We all are earning to make better our present and future. Everyone is doing hard work and trying to earn as much as they can so that they can spend their old age smoothly. In a few countries, governments are taking care of the old age people but there are so many countries around the world where a person has to plan for the future. Pension Plan is one of them. Pension Plan is also called Retirement Plan. The objective of the Pension Plan is to have a normal salary after retirement so that life can run smoothly.
What is a Pension or Retirement Plan?
Pension or Retirement Plan is an insurance product that provides your financial security when you retire. In other words, the Pension Plan is a kind of investment plan where you can get returns in the long term to secure your financial future. By investing a certain amount regularly, you can get a certain amount after retirement. You can withdraw as a whole or in parts during your retirement years. You can also opt for monthly pension benefits. Public Provident Fund is one of the most popular retirement planning schemes in India.
Who can opt for Pension Plans?
Anyone can opt Pension plan according to their goal. The Government of India encourages people to invest some amount in a pension plan for your future. The amount which is invested in a pension plan is also tax exempted. Any plan you choose must be in sync with your investment goals (or retirement plans).
Why you should invest in retirement plans?
Today’s lifestyle is not as simple as it was earlier. It is an ultra-modern stressful lifestyle. We barely get time to plan for the future and give a conscious thought about retirement planning. So to ensure a worry-free, quality retired life, we must ensure to plan for retirement well in advance so that we can relieve ourselves from retirement woes. Financial experts often recommend people begin retirement planning from the day they start earning. Starting early gives them more time for their wealth to grow.
Features and Benefits of Pension Plans:
- You can choose pure debt, pure equity, or a mix of debt and equity options to get maximum exposure.
- You can get guaranteed pension/income after retiring (deferred plan) or immediately after investing (immediate plan), based on how you invest.
- In an emergency, you are allowed to withdrawal during the accumulation stage in some plans. No need to depend on a bank or someone else.
- You can avail tax exemption under the Income Tax Act, 1961. The NPS (National Pension Scheme) and Atal Pension Yojana (APY) are both subject to tax deductions as per Section 80CCD of the Income Tax Act, 1961.

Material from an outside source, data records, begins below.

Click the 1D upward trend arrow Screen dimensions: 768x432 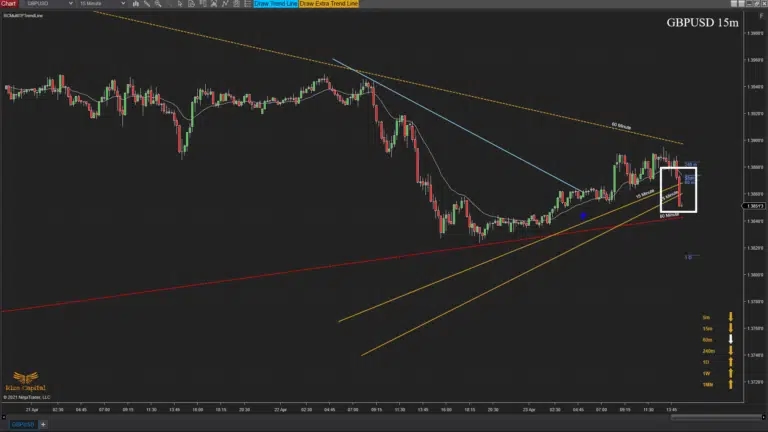coord(730,361)
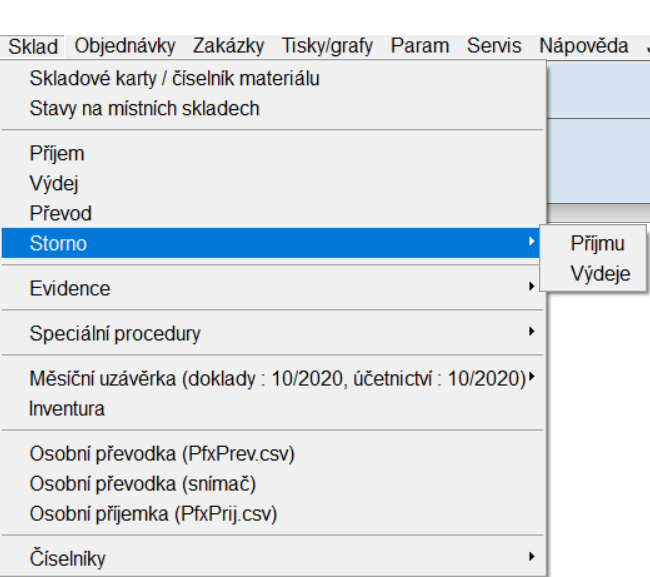Image resolution: width=650 pixels, height=577 pixels.
Task: Open Inventura from the menu
Action: click(67, 409)
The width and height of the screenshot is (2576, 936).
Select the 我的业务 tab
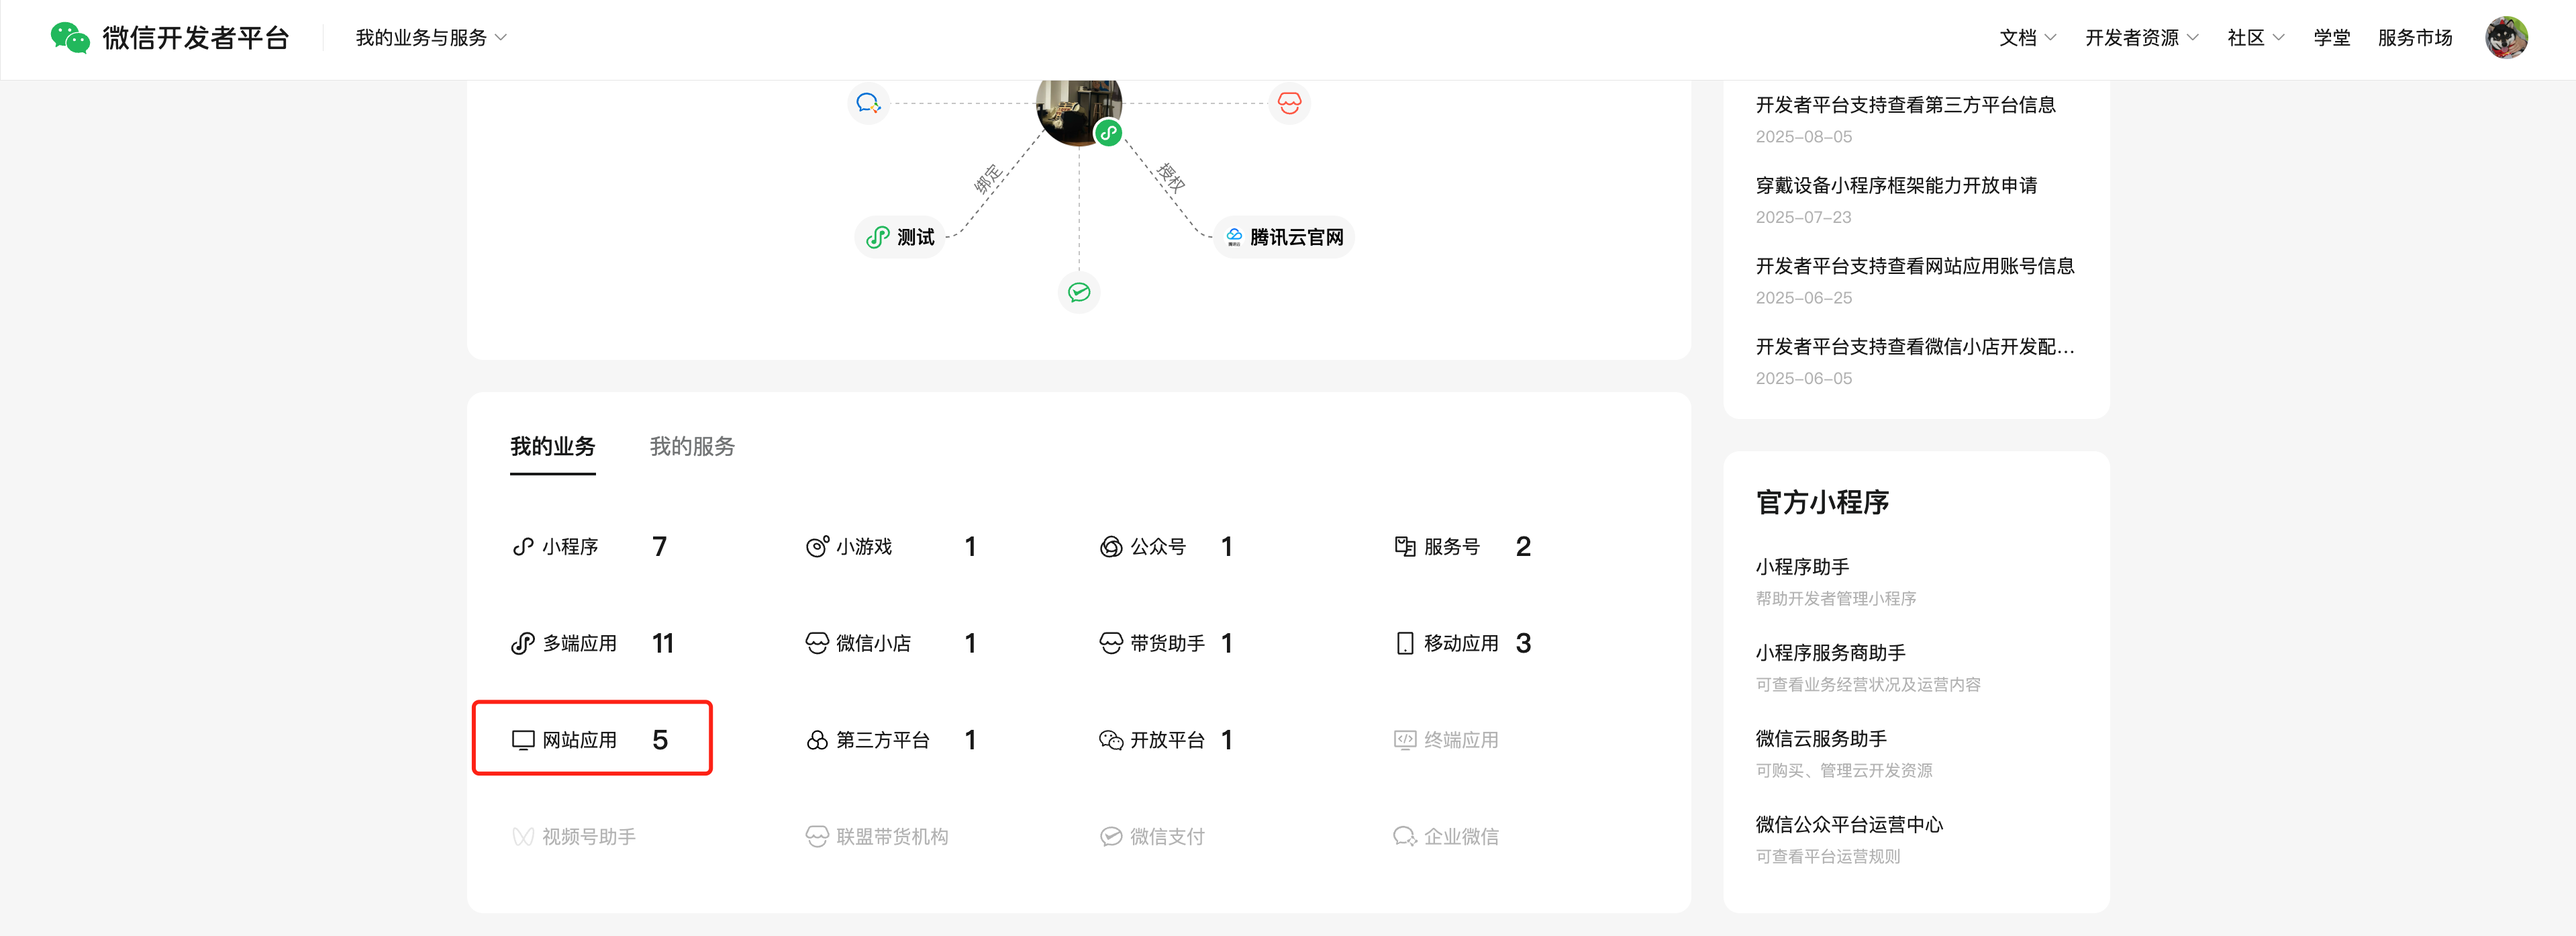pyautogui.click(x=552, y=446)
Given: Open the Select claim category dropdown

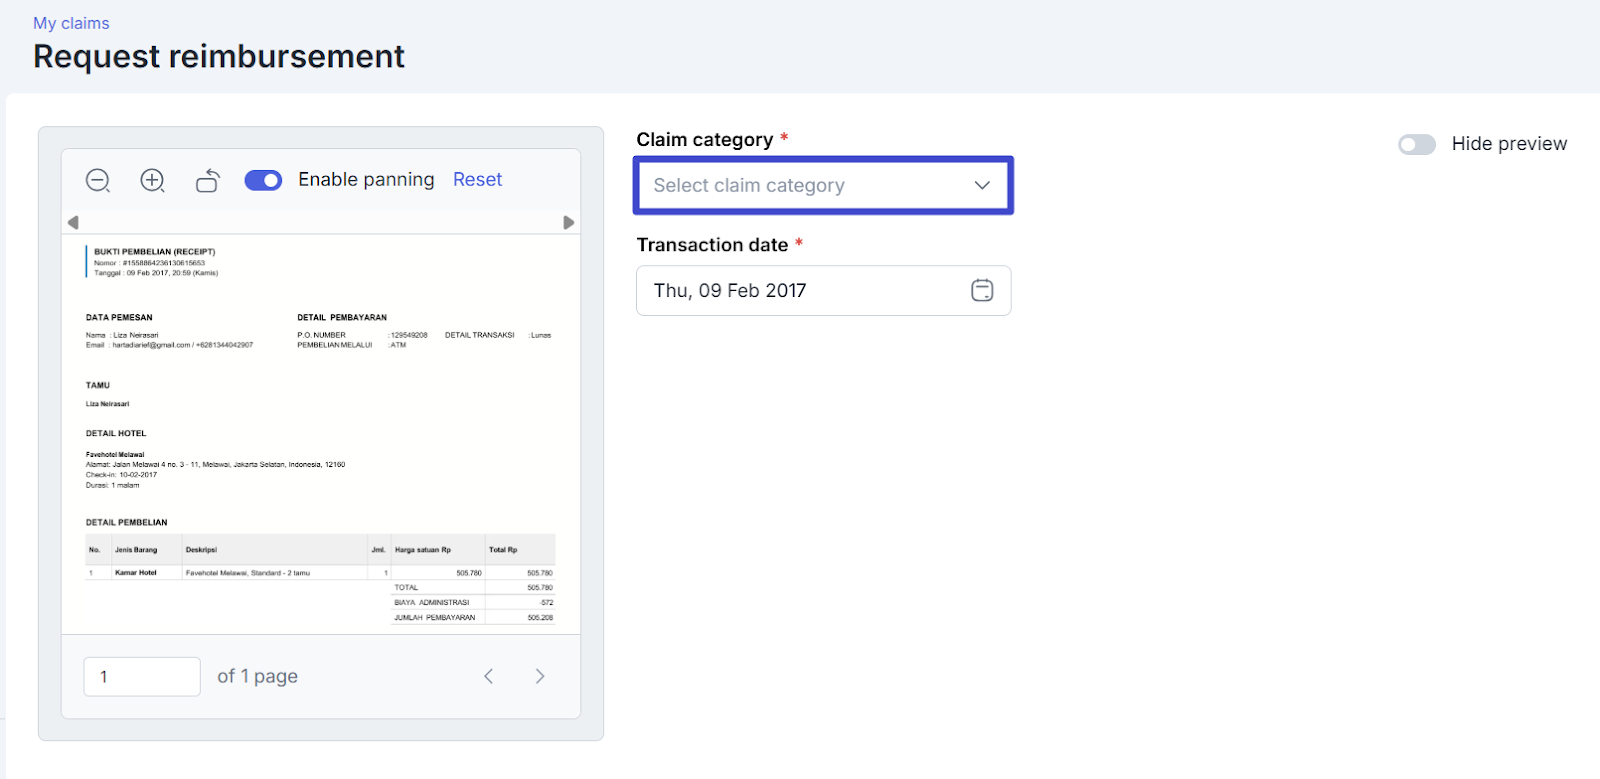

- You can either choose to pay the premium in periodic intervals or at once as a lump sum investment. The wealth will simultaneously accumulate over time to build up a sizable corpus.
- You can avail the benefits of a life-insurance cover – certain pension plans offer a life cover as well in which a lump sum amount is paid to the family member/nominee at the death of the insured.
- You can beat the inflation if you start your pension plan in early age.
There are numerous options for the pension plan in India. You can choose any pension plan according to your financial requirements. Before choosing any pension plan, it is advisable to do some research and analysis and then decide. You will be benefited more if you start a pension plan at an early age. It is advisable to all opt pension plans because it is a tax-free investment that secures your future.